TASK DETAILS -
Copy out exactly every line from the line containing "Image resolution: width=1500" until the records below end, inclusive of both boundary lines.

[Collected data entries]
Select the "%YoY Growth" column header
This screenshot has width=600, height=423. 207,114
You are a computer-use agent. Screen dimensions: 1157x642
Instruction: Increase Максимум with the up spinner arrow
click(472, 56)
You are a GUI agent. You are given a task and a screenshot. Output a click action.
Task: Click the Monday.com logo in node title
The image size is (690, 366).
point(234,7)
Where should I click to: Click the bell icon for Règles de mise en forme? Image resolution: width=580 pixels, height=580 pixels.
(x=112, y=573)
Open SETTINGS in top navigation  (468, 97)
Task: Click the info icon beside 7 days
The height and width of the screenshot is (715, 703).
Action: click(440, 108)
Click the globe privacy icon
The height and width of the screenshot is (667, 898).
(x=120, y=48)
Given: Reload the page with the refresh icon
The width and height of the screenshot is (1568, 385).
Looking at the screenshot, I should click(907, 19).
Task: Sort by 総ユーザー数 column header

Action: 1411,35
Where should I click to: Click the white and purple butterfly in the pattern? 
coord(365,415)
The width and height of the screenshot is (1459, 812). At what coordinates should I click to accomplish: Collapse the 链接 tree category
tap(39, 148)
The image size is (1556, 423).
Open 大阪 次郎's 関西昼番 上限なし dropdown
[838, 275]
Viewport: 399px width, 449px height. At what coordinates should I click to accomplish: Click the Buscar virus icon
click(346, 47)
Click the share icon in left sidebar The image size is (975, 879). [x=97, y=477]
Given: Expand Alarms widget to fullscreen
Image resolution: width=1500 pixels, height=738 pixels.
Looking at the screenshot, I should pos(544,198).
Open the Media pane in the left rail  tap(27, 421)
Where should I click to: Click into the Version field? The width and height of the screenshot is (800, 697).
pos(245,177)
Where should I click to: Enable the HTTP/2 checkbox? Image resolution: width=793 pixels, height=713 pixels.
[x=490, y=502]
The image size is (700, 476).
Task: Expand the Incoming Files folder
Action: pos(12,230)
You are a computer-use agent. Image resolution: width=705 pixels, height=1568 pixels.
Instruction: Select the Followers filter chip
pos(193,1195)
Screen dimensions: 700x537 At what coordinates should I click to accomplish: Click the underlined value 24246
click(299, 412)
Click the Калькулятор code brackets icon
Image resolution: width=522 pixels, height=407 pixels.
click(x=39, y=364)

COMPLETED EXERCISE -
Image resolution: width=1500 pixels, height=738 pixels.
Looking at the screenshot, I should pos(544,198).
Open the Media pane in the left rail  tap(27, 421)
Where should I click to: Click into the Version field? The width and height of the screenshot is (800, 697).
pos(245,177)
Where should I click to: Enable the HTTP/2 checkbox? Image resolution: width=793 pixels, height=713 pixels.
[x=490, y=502]
The image size is (700, 476).
Task: Expand the Incoming Files folder
Action: pos(12,230)
You are a computer-use agent. Image resolution: width=705 pixels, height=1568 pixels.
Instruction: Select the Followers filter chip
pos(193,1195)
Screen dimensions: 700x537 At what coordinates should I click to accomplish: Click the underlined value 24246
click(299, 412)
Click the Калькулятор code brackets icon
Image resolution: width=522 pixels, height=407 pixels.
click(x=39, y=364)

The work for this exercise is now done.